Trump’s Christian Nationalist Friends Have a Horrifying Plan for a Second Term
Apart from Donald Trump’s objectives, political operatives surrounding the GOP front-runner have their own policy goals. At the top of the list? Infusing Christian nationalism into the heart of his next term.
Behind the hidden agenda is Trump’s former director of the Office of Management and Budget, Russell Vought, who runs the influential conservative think tank the Center for Renewing America. Over the last several years, Vought—who has been rumored to have a good shot at becoming chief of staff should Trump win a second term—has increasingly adopted the ideology that Christian nationalists are under attack.
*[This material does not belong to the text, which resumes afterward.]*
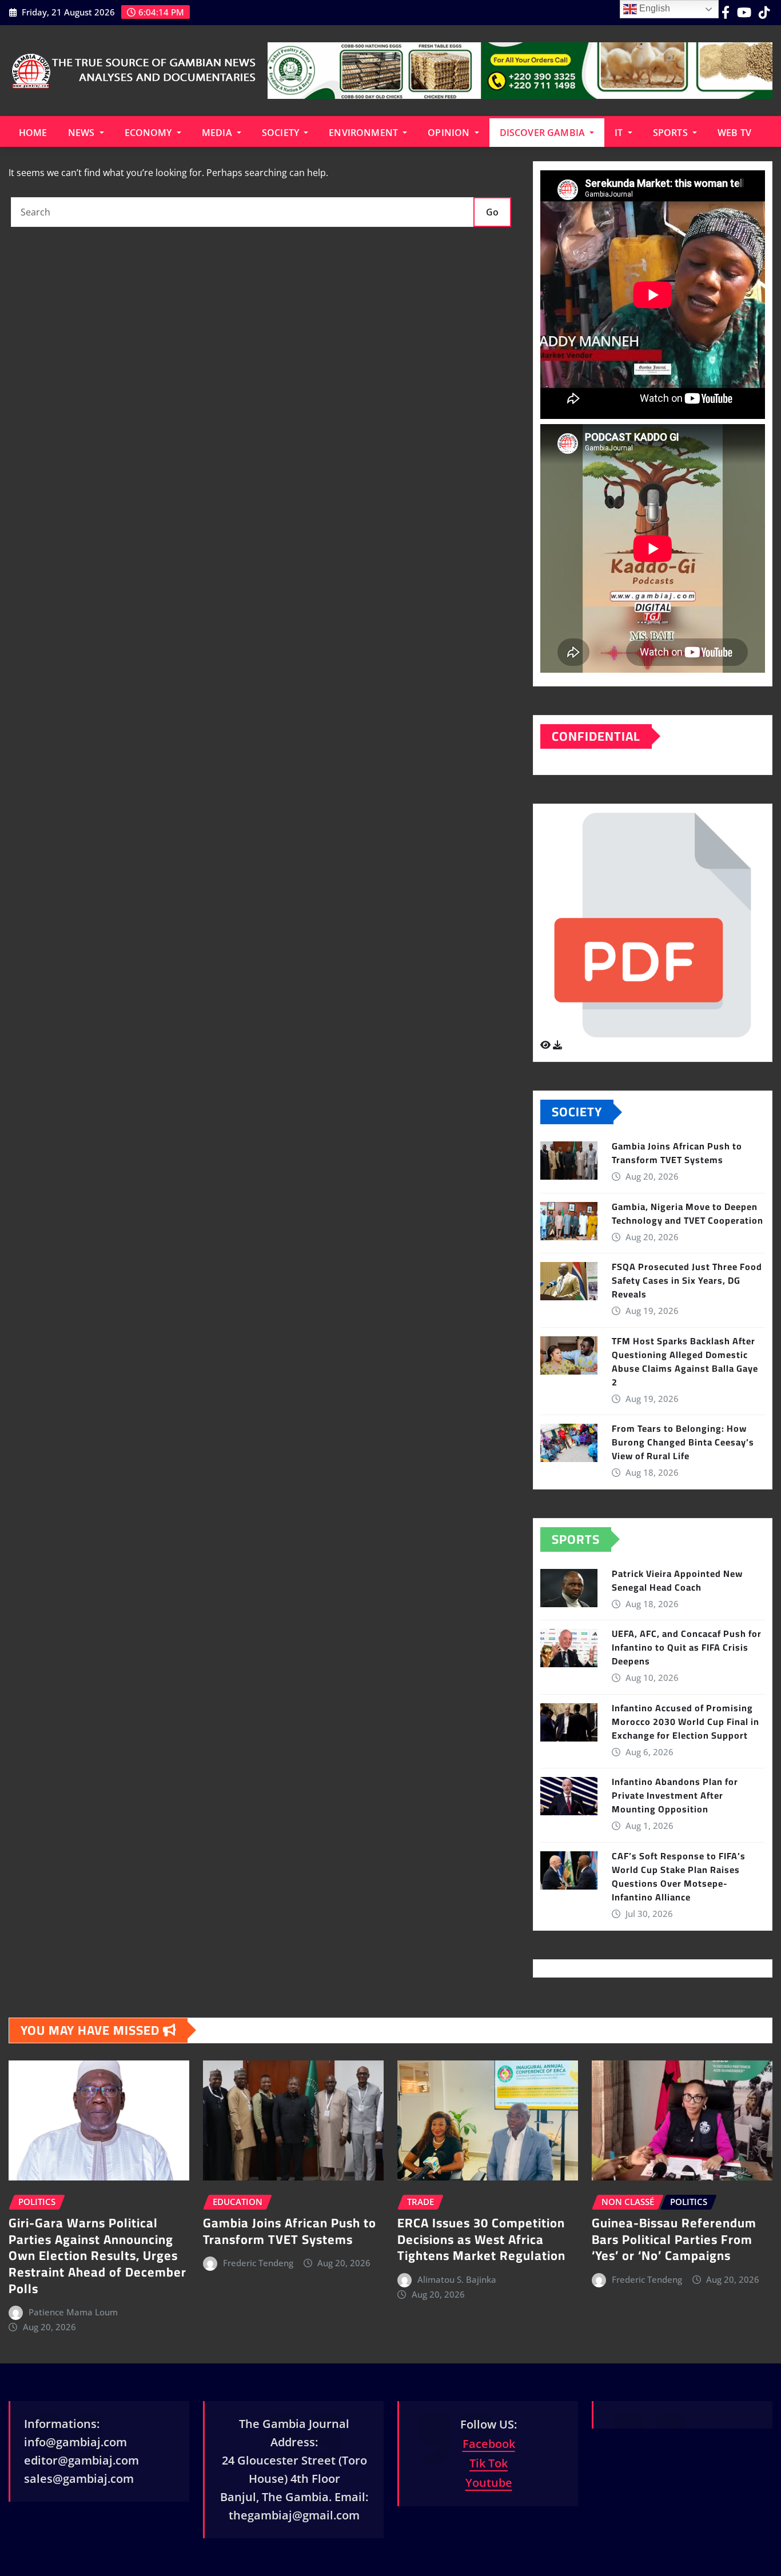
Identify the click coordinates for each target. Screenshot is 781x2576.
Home (33, 132)
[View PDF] (546, 1045)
Documents by CRA staff list several Christian nationalist-oriented goals as a part of the think tank’s top priorities in a second Trump term, reported Politico Tuesday. Other contributions to the list included invoking the Insurrection Act in order to stamp out dissenting protests and creating other ways to expand Trump’s presidential power.
But Vought also serves as an adviser to the Heritage Foundation’s Project 2025, which has proposed a flurry of other objectives for a potential second term, including repealing policies that help LGBTQ+ people and single mothers, on the basis that these laws threaten “Americans’ fundamental liberties.”
Vought’s simmering extremism has been influenced by a yearslong partnership with Christian nationalist William Wolfe. Vaught has publicly lauded Wolfe’s work on “scoping out a sound Christian Nationalism,” saying he’s “proud” to be a part of it.
But some of Wolfe’s proposals for the next presidency somehow skew even more radical. In a since-deleted December post on X, Wolfe called for an end to surrogacy, sex education in schools, and no-fault divorce—though that might have a hard time gaining muster in an increasingly divorced Congress, and under Trump who is on his third marriage.
Wolfe has claimed that the government should expand its child support laws by forcing men “to provide for their children as soon as it’s determined the child is theirs.”
“Christians should reject a Christ-less ‘conservatism,’” he wrote in another post on X, “and demand the political movement we are most closely associated with make a return to Christ-centered foundations. Because it’s either Christ or chaos, even on the ‘Right.’”
A paltry attempt to dismiss the Politico report by The Washington Examiner boiled the policy issue down to its theological core for so-called social conservatives: “Are there eternal and transcendent principles that must inform lawmaking? Or is sheer political will and power the only measure of what is right policy since man is the ultimate arbiter of good and evil?”